Le processus suspecté, à savoir la formation de défauts dus à l’hydrogène, se caractérise par une période d’incubation considérable se poursuivant durant le fonctionnement du réacteur. Les défauts dus à l’hydrogène sont considérés comme des défauts très dangereux menant à des défaillances inattendues.
L’influence des effets de la radiation et de la fatigue oligocyclique durant le fonctionnement du réacteur sur des défauts potentiellement liés au processus de fabrication, provoquant l’agrandissement des défauts, n’a de toute évidence pas été prise en compte par Electrabel.
L’argument d’Electrabel comme quoi chaque défaut peut être « justifié » de manière individuelle et ne présente pas de danger pour l’intégrité structurelle de la cuve n’est pas suffisant. En effet, des interactions entre des milliers de défauts d’une taille allant jusqu’à 24 mm et l’agrandissement de ceux-ci ne peuvent, en conditions d’exploitation (température, pression, radiation), pas être exclus.
La preuve de l’absence de défauts similaires devrait être apportée pour l’ensemble des cuves sous pression des réacteurs n’ayant pas encore fait l’objet d’inspections exhaustives ou lorsque la documentation laisse planer un doute concernant le contrôle de la présence d’hydrogène au cours du processus de fabrication. Si les cuves dont le fabricant/fournisseur d’acier est le même qu’à Doel 3 et Tihange 2 sont les premières concernées, des défauts similaires ne peuvent être exclus pour les cuves provenant d’autres fabricants/fournisseurs.

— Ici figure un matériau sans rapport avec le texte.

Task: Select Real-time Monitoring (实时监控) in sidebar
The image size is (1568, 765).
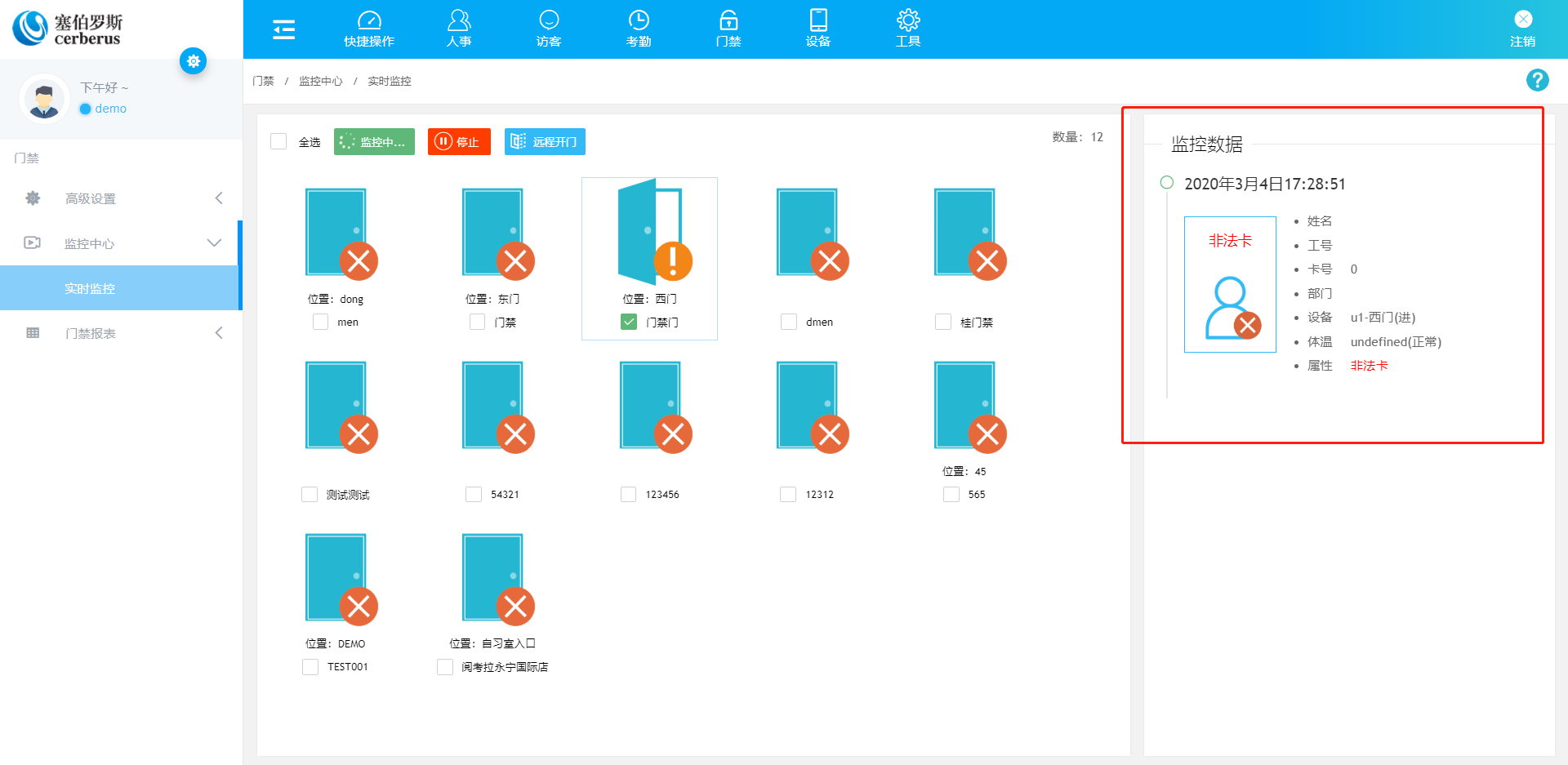Action: point(90,288)
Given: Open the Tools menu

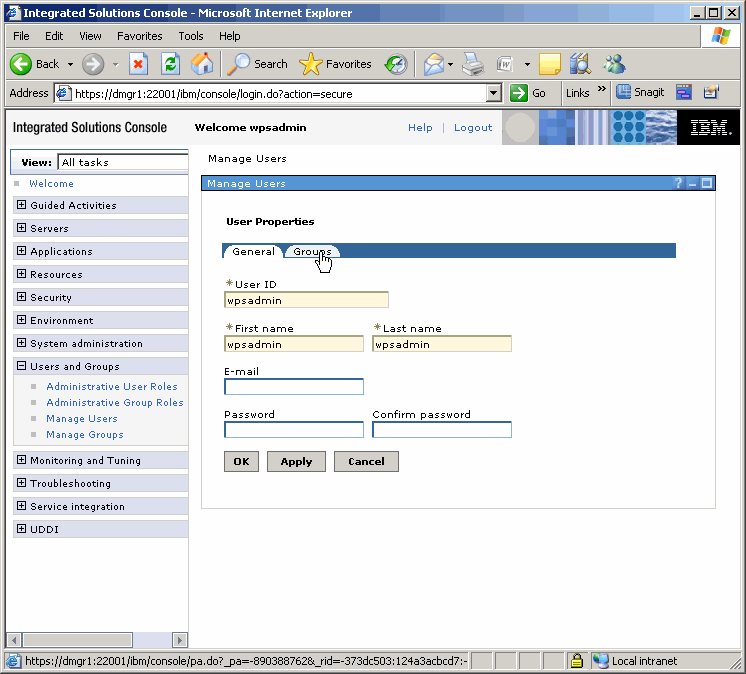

En résumé, le redémarrage des deux centrales nucléaires doit être considéré comme dangereux. Une défaillance possible des cuves sous pression des réacteurs due à un agrandissement soudain de fissures en cas de pressions thermiques locales ne peut être exclue. Ceci aurait des conséquences catastrophiques, en particulier à proximité de zones à forte densité de population et activité économique (Anvers, Liège). Le corium (magma constitué des éléments fondus du cœur du réacteur) s’accumulant en fond de cuve, entraînant des explosions de vapeur, provoquerait tôt ou tard une défaillance du confinement, avec pour conséquence des rejets radioactifs dans l’environnement à grande échelle.